• _Available records_
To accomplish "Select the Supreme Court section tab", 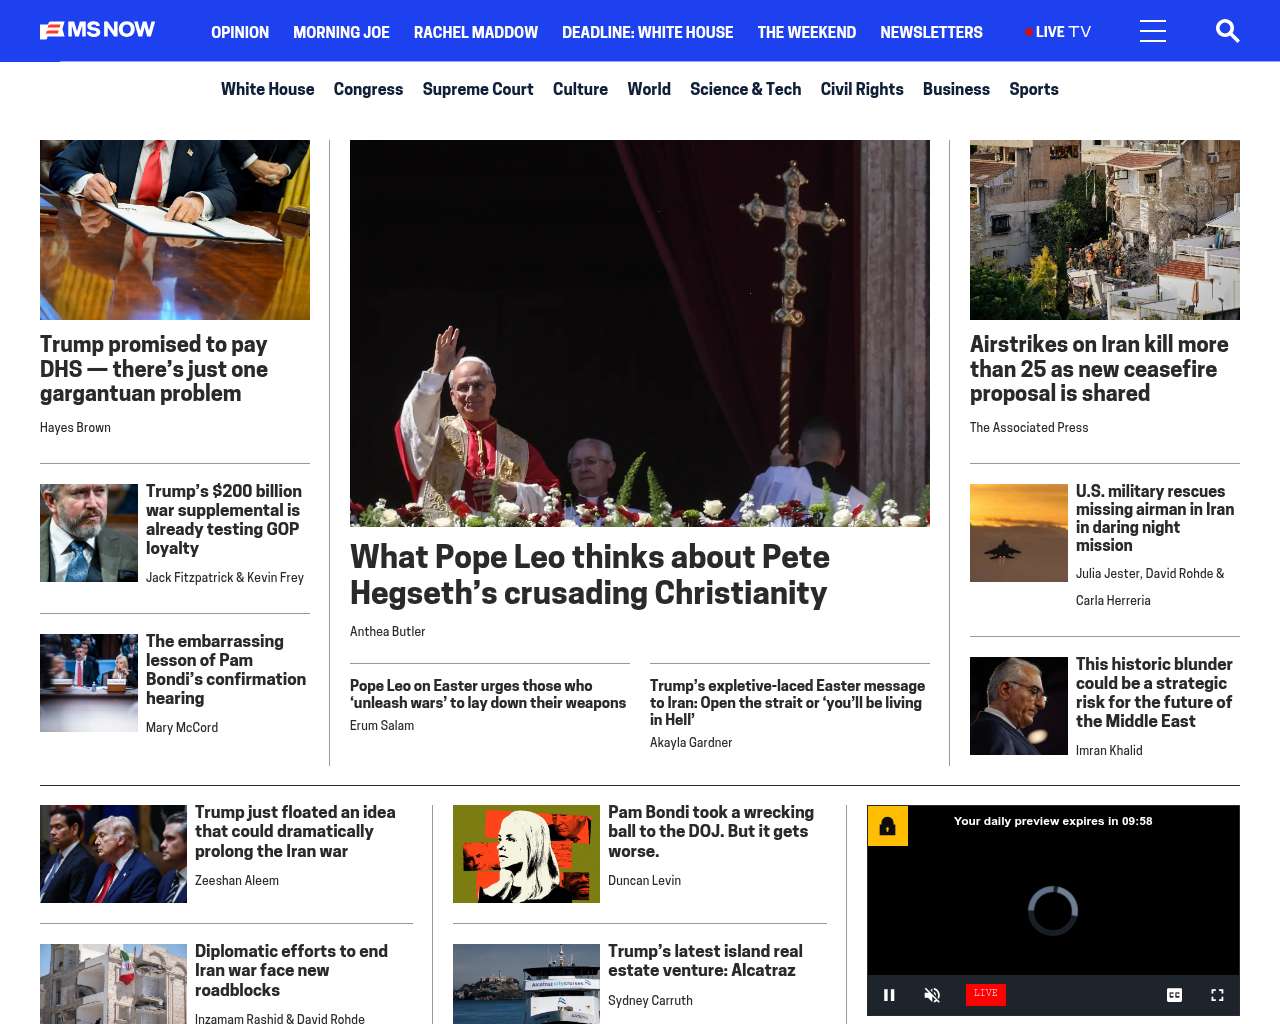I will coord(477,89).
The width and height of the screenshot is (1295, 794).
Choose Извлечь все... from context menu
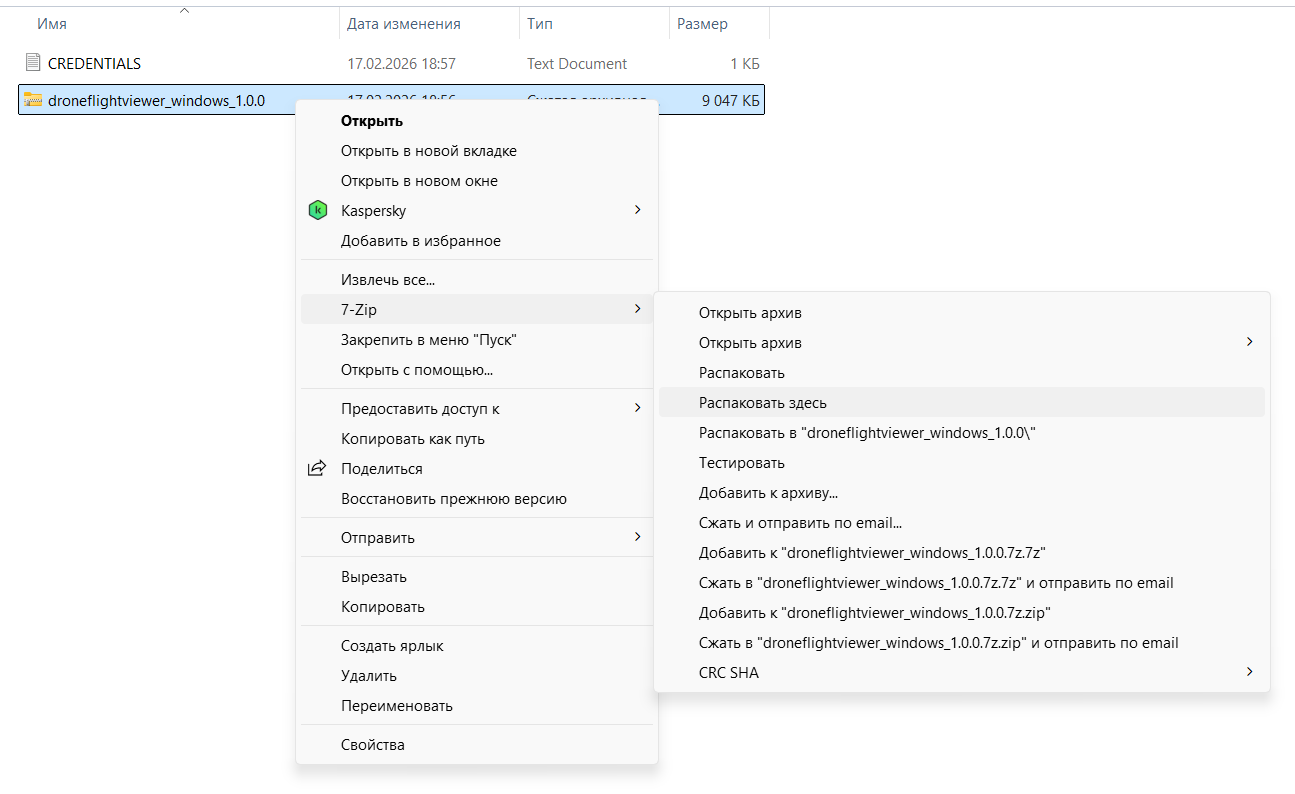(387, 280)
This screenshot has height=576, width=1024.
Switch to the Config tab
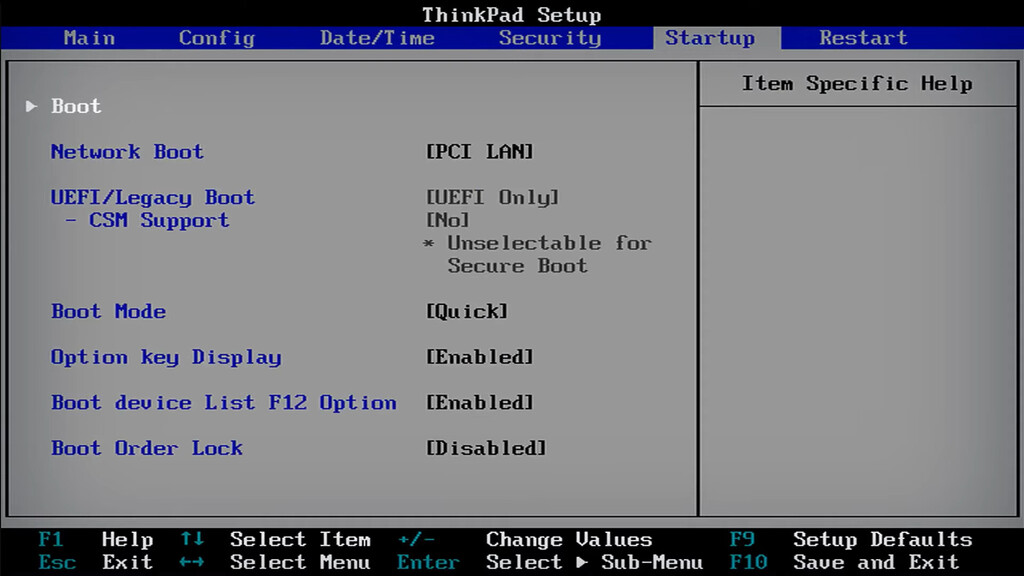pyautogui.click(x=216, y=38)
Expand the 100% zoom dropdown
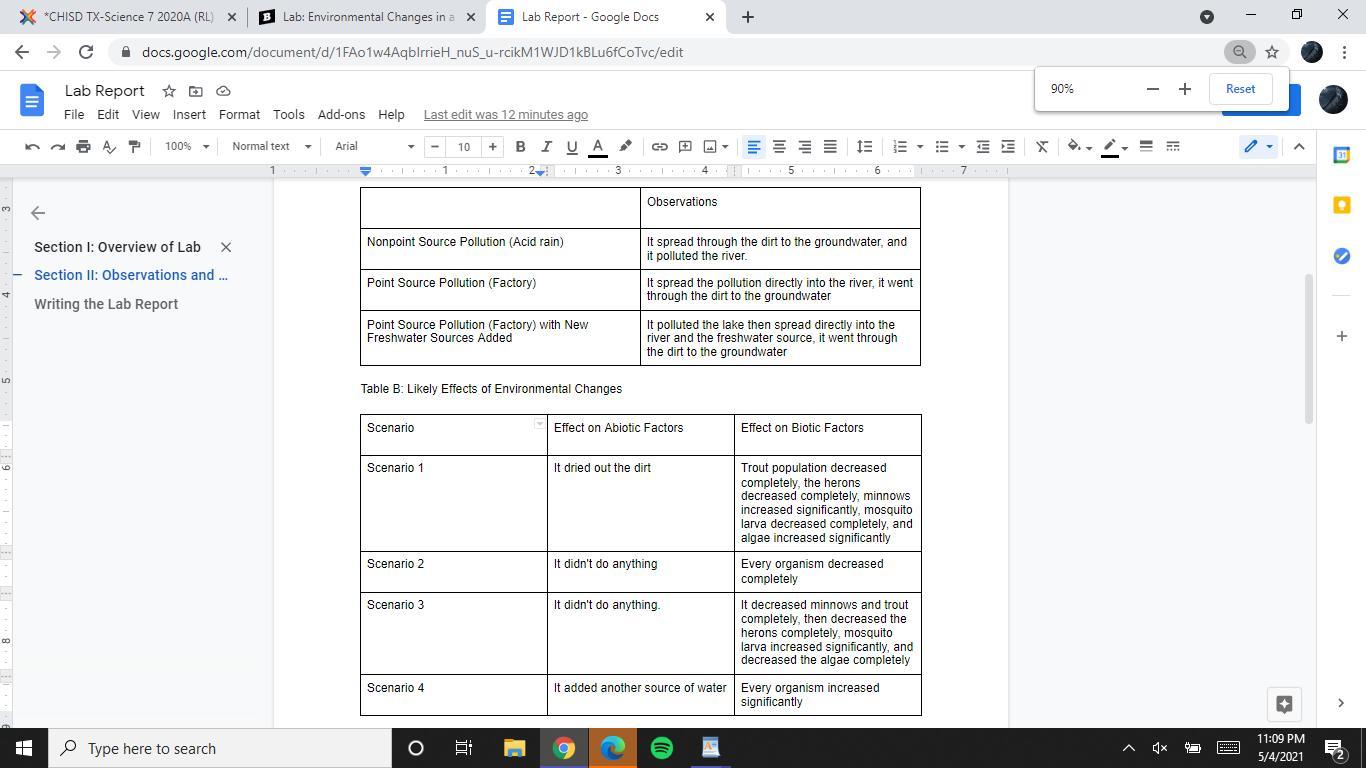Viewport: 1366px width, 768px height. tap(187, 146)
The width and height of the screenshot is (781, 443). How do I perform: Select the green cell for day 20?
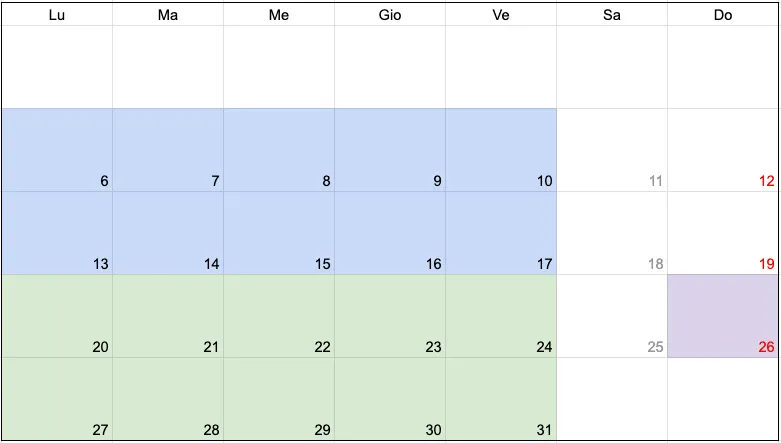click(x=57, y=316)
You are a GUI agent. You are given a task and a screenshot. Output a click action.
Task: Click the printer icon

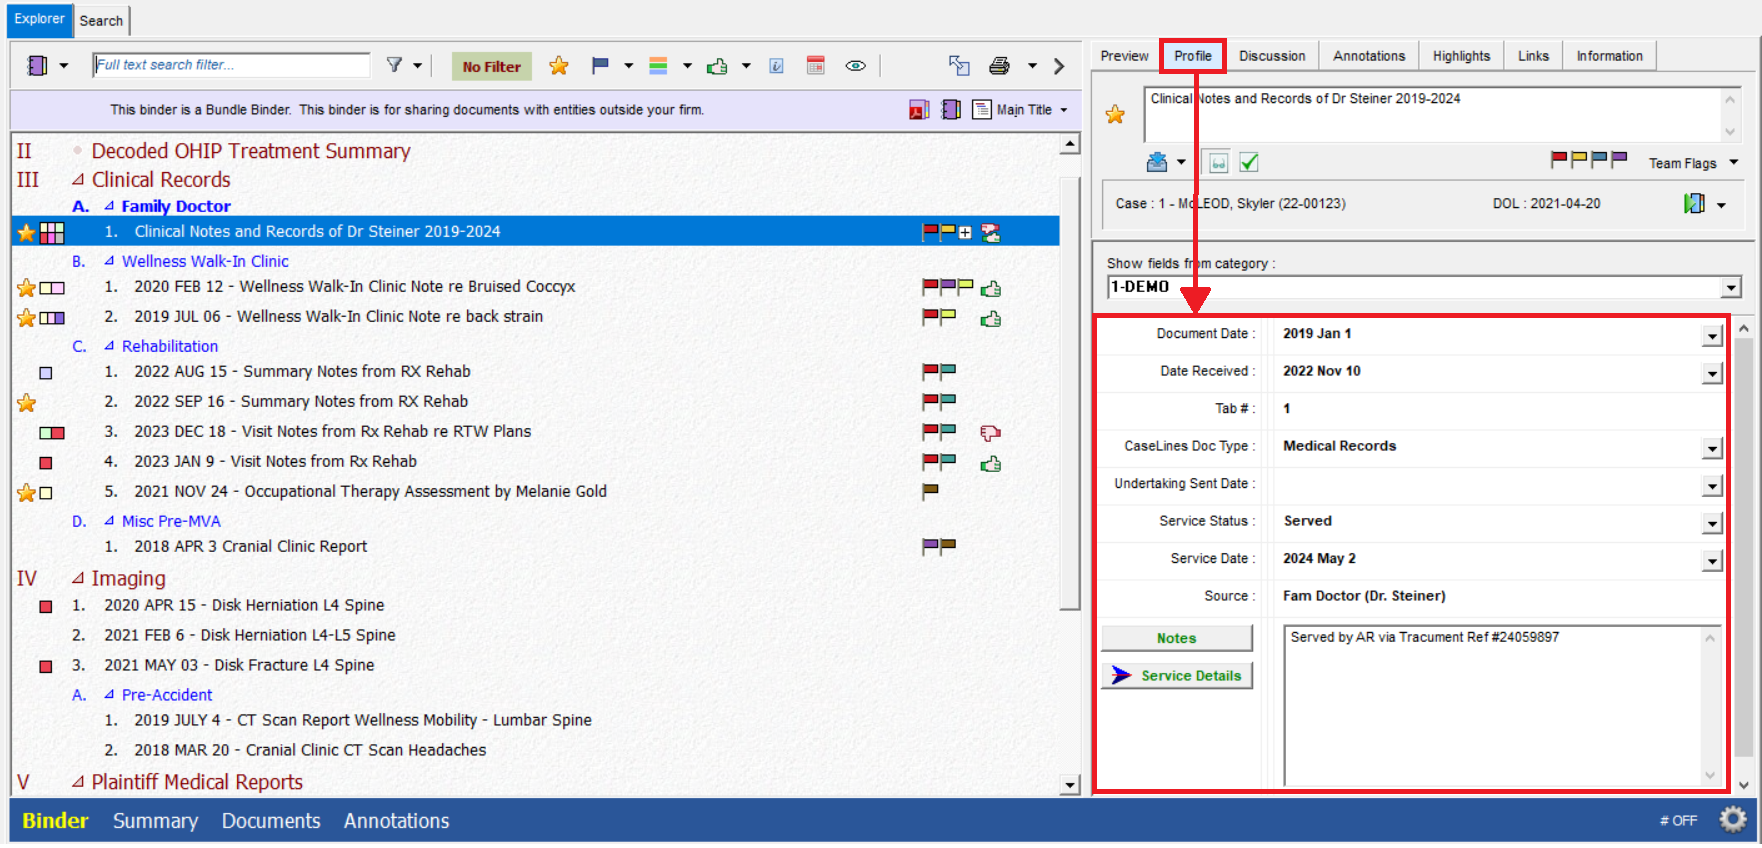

• _Problem description_
From the line that contains "The width and height of the screenshot is (781, 443)." to the final line of the material, write out each line exactly. Pictures stay out.

• _Result of this exercise_
The width and height of the screenshot is (781, 443). How do I perform: Select the green cell for day 20?
click(x=57, y=316)
You are a GUI agent. You are given a task and a screenshot. Output a click action.
Task: Click the printer icon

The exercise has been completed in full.